This article explains how to configure FreeNAS to use Open Directory LDAP on OS X Server to make it easy to manage user accounts or integrate with an existing network security model.
Overview
OS X Server provides a convenient way to manage user accounts and passwords on a network with its Open Directory LDAP service. This ensures a consistent user model across multiple devices on a network.
When a file is created on one device with a specific user account, the same user can access the file from another device because thanks to the shared directory the user or group ID will match, and beyond that the user can be authenticated.
Without Open Directory, one would need to create the same account on multiple devices and ensure that passwords, user IDs, and group IDs are the same in order to setup a consistent access model.
FreeNAS can be configured to communicate with LDAP (Lightweight Directory Access Protocol) so that any access to the system can be restricted using accounts in a directory.
The high-level steps are:
- Enable Open Directory on OS X and create users and groups with Server App
- Add the LDAP service to FreeNAS
- Configure the LDAP service in FreeNAS
- Turn on the LDAP service in FreeNAS
Limitations
There are a couple things to be aware of with this configuration.
- FreeNAS does not currently configure the AFP service Netatalk to enable NFSv4 ACLs so you’re limited to POSIX semantics and will not be able to configure ACL level permissions from a remote mounted AFP share. This feature is tracked at Feature #3242 – Enable AFP ACL support when using LDAP.
- As of Lion, OS X Server no longer supports configuration as a PDC out of the box. This means Samba for CIFS sharing has to be configured in User Level Security mode and use a password database. By default FreeNAS configures itself in this mode and expects Open Directory to have been initialized with the Samba 3.6 schema and for user accounts to be initialized with password entries for Samba using something like smbldap-tools. This requires a significant amount of configuration and is covered in a separate post Configure FreeNAS Samba for OS X Server Open Directory.
Enable Open Directory
Use the Server App to turn on Open Directory and to create user and group accounts. There are plenty of resources on the web for this and so it will not be covered here. For example, see Apple OS X Server: How to Set Up Open Directory.
Add the LDAP Service
Directory Services will not show up in your list of services until you turn it on.

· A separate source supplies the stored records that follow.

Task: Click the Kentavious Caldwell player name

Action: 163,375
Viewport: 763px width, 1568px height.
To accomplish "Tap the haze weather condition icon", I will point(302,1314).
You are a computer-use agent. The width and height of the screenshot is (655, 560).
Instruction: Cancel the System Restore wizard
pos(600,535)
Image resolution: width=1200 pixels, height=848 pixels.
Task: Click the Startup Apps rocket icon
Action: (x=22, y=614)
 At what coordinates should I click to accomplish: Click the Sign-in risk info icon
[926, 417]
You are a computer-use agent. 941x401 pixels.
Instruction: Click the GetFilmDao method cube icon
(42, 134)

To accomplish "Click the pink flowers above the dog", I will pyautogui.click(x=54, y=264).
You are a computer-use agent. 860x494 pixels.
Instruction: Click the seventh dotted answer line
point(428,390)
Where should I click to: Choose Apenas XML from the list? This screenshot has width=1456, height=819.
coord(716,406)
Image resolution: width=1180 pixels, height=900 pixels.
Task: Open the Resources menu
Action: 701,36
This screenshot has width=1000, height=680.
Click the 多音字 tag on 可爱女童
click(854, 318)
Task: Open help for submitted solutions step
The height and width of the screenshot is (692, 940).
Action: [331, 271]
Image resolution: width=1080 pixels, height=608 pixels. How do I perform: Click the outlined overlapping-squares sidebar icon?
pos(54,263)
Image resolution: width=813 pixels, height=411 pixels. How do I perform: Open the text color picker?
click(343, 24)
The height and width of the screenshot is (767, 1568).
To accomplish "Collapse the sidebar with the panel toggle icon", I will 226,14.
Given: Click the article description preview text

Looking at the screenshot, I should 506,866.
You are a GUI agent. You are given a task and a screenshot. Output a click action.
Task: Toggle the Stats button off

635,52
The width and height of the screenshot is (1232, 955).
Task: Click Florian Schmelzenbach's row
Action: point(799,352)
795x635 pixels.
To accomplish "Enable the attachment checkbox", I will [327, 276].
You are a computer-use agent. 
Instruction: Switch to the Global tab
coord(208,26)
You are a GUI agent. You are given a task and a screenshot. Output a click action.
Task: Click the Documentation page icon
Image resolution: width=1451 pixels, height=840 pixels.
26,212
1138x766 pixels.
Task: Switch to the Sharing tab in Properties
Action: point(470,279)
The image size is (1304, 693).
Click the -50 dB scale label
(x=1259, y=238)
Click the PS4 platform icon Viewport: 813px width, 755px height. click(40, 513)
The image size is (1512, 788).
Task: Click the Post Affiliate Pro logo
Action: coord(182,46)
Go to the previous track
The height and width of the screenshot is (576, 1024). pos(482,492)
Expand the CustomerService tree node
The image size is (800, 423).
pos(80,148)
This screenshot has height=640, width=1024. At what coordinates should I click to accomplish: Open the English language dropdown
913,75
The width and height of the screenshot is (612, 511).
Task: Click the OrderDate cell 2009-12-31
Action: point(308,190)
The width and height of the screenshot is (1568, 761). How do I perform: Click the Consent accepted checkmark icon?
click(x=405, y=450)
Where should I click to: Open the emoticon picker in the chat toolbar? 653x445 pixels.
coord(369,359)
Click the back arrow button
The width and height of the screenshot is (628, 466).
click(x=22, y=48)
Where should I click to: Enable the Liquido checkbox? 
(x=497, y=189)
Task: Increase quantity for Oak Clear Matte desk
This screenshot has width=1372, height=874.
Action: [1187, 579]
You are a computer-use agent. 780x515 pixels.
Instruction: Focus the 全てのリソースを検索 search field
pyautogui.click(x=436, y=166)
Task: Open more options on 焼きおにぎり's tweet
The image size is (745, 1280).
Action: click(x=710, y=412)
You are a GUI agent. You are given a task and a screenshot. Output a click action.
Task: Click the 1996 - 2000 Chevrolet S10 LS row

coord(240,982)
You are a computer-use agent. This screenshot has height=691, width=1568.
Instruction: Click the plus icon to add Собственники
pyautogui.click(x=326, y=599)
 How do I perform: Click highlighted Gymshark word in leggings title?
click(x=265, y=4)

Go to System / Settings and change the Directory Service to LDAP.
Configure the LDAP Service
Directory Services will now show up on the Services list and you can click the wrench to configure it.
On the configuration screen that follows you will want to set the following.
| Field | Value |
|---|---|
| Hostname | IP or yourdomain.com |
| Base DN | dc=yourdomain,dc=com |
| Allow Anonymous Binding | No |
| Root bind DN | uid=diradmin,cn=users,dc=yourdomain,dc=com |
| Root bind password | your diradmin pw |
| Password Encryption | crypt |
| User Suffix | cn=users |
| Group Suffix | cn=groups |
| Password Suffix | cn=users |
| Machine Suffix | cn=computers |
| Encryption Mode | SSL |
| Self signed certificate | OS X server contents of /etc/certificates/yourdomain.com.cert.pem, *.chain.pem |
| Auxiliary parameters | ldap_version 3 |
| timelimit 30 | |
| bind_timelimit 30 | |
| bind_policy soft | |
| pam_ldap_attribute uid | |
| sasl-host yourip.or.yourdomain.com | |
| sasl-realm YOURDOMAIN.COM |
Note the sasl-host and sasl-realm parameters which are required in order for users to be authenticated through Kerberos.
Turn on the LDAP Service
You can now click the toggle on the Services tab to enable Directory Services.
Verify LDAP Connectivity
Use the Shell to see whether your LDAP groups are listed.
# getent group
...
network:*:69
audit:*:77
www:*:80
yourgroup:*:1025:youruser1,youruser2
Towards the bottom you should see a list of groups from your directory. You can also check getent passwd for a list of users.
You may wish to review /var/log/messages for any errors.
After reading this good article I’m considering testing FreeNAS for Apple network home directories either AFP or NFS.